Text by Marsha Taichman
Upon entering Juliana España Keller’s studio, there is an image of a woman, a self portrait by the artist. An ongoing motif in España Keller’s work is the self portrait, in this instance, head on, like a deer in the headlights. But rather than looking stunned, España Keller looks weary and knowing in an unstable world. She gives the viewer a direct stare. Her camouflage makeup accentuates the fact that she is otherwise unadorned, her hair is drawn away from her face, and her shoulders are bare. Rather than showing the viewer more of herself, her face in obscured by war paint. One might recall Gavin Turk’s Camouflage (Self-Portrait) or Andy Warhol’s Self Portrait with Camouflage from toward the end of his career, after he had been a target for both art criticism and gunshots. Though Keller’s work also nods to consumerism and commodity culture, it is more subtle, requiring viewers to ask questions of this image and the art within the exhibit that it accompanies. She is offering herself to the viewer as the target, entreating viewers to examine concerns that are integral to her practice: concealment, illumination and theatre with a purpose.
España Keller’s diverse artistic background is showcased through her paintings, photographs and sculptures. It is easy to feel trapped, surrounded, when looking at these works. Everything is bound in some way, framed, but still unsafe. Her sculptural light box installations illuminate troubling subjects: the artifice of a toy gun, a dock lurking in calm water. In this project, she inserts herself in rural settings with selected tools and props, and then photographs what transpires. The images are visually seductive, with rich hues and vibrant colors, which make them more difficult to see them as threatening. Examine the image of the Husky in profile and the animal trap in concert (yet to be titled). The dog, strong and regal, is reduced to the role of victim by association because of the trap’s terrible potential. What the images and sculptures represent is untamed, but there is a sense that camouflage is being employed here as well, as staged images that seem to blend in with nature photography. In our high-tech, sci-fi reality, we have made a collective claim on the wild, and España Keller draws attention to this sad fact.
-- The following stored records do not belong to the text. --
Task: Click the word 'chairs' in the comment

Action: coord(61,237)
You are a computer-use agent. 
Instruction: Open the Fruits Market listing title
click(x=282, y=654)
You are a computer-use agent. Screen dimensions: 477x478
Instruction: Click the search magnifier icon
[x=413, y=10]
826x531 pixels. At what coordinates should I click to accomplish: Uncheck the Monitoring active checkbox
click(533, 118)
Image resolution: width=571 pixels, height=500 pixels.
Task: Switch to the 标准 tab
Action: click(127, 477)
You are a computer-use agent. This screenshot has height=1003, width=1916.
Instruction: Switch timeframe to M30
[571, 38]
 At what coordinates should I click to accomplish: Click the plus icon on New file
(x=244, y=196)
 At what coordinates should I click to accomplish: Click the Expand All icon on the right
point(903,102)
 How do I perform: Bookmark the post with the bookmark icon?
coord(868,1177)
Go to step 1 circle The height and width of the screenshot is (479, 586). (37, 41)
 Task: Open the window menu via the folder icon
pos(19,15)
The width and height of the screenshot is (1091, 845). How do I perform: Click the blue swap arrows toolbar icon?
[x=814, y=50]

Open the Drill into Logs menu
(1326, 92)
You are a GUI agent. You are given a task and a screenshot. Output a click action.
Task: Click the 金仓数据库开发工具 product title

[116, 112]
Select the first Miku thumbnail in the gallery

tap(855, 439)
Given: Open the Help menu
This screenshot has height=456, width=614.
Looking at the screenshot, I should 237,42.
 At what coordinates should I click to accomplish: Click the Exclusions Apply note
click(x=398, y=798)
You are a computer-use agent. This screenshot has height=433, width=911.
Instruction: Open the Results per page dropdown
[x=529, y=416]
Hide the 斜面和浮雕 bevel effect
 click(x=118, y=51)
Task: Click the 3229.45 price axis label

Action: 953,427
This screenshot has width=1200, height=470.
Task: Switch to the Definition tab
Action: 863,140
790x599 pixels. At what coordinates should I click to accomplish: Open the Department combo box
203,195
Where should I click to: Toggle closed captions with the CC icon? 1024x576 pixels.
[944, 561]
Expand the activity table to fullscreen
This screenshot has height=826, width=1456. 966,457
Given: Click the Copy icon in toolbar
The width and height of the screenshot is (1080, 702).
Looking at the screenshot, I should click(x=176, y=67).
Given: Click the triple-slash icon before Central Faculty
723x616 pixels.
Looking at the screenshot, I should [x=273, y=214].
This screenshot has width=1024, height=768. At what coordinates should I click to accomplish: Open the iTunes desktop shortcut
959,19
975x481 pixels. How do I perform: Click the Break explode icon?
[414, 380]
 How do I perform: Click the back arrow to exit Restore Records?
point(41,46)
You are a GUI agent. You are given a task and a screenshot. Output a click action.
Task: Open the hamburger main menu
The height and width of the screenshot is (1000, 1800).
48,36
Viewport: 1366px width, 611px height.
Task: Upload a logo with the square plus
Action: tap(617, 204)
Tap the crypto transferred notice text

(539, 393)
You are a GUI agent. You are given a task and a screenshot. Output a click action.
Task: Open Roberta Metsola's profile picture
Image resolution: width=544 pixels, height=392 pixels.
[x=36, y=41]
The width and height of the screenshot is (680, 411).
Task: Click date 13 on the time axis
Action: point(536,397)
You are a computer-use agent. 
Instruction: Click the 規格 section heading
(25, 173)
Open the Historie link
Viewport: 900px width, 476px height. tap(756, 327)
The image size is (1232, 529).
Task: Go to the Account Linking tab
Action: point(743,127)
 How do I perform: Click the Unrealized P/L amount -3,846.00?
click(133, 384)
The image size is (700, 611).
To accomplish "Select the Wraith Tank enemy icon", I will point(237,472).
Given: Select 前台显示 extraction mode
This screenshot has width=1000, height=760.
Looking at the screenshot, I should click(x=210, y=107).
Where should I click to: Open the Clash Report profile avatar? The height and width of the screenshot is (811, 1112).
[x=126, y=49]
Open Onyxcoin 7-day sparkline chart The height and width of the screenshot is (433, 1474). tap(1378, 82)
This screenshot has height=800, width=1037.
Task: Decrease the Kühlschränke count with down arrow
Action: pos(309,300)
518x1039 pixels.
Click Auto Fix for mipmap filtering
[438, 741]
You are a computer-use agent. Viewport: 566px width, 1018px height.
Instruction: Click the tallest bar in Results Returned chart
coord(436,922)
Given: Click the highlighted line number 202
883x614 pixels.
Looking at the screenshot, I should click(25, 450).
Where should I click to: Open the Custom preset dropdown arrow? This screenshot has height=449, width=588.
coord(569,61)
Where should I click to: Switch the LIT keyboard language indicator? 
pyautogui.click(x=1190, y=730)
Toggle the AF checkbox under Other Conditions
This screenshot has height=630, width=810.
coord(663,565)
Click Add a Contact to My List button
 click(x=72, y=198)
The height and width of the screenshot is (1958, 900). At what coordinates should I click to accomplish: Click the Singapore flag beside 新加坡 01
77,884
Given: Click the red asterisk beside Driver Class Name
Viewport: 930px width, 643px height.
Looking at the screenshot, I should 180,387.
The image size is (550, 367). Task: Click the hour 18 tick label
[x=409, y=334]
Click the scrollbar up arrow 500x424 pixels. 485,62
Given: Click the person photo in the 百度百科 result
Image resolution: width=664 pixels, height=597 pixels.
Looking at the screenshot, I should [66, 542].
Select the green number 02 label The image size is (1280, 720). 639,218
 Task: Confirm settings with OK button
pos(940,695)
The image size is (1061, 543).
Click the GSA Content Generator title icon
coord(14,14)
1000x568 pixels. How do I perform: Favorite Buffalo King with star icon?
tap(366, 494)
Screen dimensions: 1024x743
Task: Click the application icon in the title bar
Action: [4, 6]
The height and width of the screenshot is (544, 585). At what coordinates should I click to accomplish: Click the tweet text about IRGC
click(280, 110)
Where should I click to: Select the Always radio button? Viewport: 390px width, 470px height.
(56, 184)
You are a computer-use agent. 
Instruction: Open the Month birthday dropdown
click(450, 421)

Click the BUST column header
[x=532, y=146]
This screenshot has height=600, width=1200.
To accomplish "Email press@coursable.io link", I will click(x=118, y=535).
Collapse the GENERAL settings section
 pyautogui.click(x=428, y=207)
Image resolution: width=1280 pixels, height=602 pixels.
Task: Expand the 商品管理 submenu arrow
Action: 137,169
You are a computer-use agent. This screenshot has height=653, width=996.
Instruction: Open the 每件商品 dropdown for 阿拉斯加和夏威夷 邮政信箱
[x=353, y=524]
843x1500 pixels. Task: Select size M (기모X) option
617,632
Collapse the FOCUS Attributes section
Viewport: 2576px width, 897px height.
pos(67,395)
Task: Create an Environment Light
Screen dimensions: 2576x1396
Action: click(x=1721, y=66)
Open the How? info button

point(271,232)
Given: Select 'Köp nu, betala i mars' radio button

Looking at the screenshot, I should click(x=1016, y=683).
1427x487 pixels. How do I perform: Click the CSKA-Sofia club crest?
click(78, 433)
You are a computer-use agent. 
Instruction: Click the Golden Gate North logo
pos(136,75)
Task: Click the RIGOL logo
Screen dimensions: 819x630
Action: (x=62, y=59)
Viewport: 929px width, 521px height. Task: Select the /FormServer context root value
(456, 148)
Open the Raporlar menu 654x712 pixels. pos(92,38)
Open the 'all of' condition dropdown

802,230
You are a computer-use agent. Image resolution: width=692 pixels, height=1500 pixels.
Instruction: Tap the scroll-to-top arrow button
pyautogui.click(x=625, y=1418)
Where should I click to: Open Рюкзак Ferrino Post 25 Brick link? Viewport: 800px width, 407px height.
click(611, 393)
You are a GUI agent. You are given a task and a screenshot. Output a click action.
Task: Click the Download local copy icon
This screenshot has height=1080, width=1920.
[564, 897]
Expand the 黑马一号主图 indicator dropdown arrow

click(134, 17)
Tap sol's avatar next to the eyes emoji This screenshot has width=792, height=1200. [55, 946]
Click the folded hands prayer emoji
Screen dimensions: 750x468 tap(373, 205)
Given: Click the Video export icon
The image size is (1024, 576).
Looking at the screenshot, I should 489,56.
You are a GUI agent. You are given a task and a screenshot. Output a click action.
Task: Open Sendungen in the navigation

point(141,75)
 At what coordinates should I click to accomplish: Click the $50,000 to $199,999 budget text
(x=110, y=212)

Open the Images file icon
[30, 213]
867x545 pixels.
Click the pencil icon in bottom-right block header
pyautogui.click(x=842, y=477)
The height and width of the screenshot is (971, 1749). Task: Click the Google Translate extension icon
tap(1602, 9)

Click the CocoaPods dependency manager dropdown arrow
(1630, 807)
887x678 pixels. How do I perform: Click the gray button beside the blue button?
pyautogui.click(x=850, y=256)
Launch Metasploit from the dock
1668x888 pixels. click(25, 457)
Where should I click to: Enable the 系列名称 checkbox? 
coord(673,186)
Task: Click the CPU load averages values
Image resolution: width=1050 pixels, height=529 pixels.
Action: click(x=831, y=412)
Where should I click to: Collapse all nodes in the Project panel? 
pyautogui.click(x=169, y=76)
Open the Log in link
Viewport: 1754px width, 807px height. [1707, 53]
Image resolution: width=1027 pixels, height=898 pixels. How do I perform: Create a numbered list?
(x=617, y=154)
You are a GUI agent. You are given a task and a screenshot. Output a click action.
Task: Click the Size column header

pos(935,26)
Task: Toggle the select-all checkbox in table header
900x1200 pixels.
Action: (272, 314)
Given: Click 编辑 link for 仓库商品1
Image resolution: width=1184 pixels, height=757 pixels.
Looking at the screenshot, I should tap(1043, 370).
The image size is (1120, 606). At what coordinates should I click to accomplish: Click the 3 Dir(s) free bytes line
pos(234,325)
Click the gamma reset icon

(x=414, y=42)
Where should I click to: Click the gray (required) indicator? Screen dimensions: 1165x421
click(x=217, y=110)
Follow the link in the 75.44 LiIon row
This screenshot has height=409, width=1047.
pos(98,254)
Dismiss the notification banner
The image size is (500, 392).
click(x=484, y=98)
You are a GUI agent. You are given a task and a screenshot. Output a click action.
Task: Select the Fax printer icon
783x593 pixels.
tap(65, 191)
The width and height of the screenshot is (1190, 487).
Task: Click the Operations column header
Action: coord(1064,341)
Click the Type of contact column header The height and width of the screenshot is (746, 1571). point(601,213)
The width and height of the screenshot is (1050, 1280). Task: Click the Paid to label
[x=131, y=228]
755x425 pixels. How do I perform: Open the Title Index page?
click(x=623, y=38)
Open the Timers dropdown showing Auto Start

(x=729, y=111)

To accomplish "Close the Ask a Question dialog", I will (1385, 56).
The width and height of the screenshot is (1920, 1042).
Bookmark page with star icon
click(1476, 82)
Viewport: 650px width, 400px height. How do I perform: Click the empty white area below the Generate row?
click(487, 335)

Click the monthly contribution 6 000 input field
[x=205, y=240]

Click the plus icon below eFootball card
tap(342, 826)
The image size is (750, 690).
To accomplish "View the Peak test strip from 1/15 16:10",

In this exhibition, the battle is to move the boundaries between the urban and the rural, the physical and the cultural, the understated and the overstated, to explore the in-between. Modern Camouflage is a highly personal investigation of what constitutes the self and its surroundings. Perhaps the artist herself phrases it best when she claims, “It is a soulful search for the ‘urban primitive’ in all of us.”